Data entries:

----

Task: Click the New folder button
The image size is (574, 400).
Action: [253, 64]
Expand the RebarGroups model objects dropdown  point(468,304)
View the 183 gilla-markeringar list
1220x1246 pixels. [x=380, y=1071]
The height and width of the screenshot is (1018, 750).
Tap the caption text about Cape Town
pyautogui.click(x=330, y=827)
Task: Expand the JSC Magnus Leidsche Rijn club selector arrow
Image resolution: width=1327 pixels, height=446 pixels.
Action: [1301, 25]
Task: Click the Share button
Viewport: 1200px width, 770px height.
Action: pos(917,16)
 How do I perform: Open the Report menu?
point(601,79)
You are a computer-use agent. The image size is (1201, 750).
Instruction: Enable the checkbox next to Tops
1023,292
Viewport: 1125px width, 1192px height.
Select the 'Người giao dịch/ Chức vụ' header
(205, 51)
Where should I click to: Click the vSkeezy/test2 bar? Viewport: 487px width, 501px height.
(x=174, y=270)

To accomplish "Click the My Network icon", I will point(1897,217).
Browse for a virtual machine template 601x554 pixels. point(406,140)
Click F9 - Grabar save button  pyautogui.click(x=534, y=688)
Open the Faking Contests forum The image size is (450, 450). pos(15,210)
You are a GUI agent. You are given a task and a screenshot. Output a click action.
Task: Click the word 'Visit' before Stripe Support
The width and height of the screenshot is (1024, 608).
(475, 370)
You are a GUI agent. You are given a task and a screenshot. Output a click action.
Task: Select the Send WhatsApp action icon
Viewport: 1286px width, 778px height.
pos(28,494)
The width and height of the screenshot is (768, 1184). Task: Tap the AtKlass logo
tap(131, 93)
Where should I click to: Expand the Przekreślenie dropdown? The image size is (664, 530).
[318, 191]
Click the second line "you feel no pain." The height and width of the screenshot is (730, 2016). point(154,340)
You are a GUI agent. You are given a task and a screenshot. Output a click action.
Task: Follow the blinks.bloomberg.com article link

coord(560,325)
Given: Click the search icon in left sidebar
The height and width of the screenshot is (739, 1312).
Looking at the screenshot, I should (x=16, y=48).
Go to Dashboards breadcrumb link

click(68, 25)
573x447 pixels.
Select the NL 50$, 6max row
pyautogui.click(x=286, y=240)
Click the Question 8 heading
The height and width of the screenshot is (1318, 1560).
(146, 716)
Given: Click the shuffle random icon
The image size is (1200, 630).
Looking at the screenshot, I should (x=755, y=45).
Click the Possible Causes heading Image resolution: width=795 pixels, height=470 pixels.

----

Your instructions: Please state the number of lines above that hold the string "button", with nothing else added.

Task solution: 3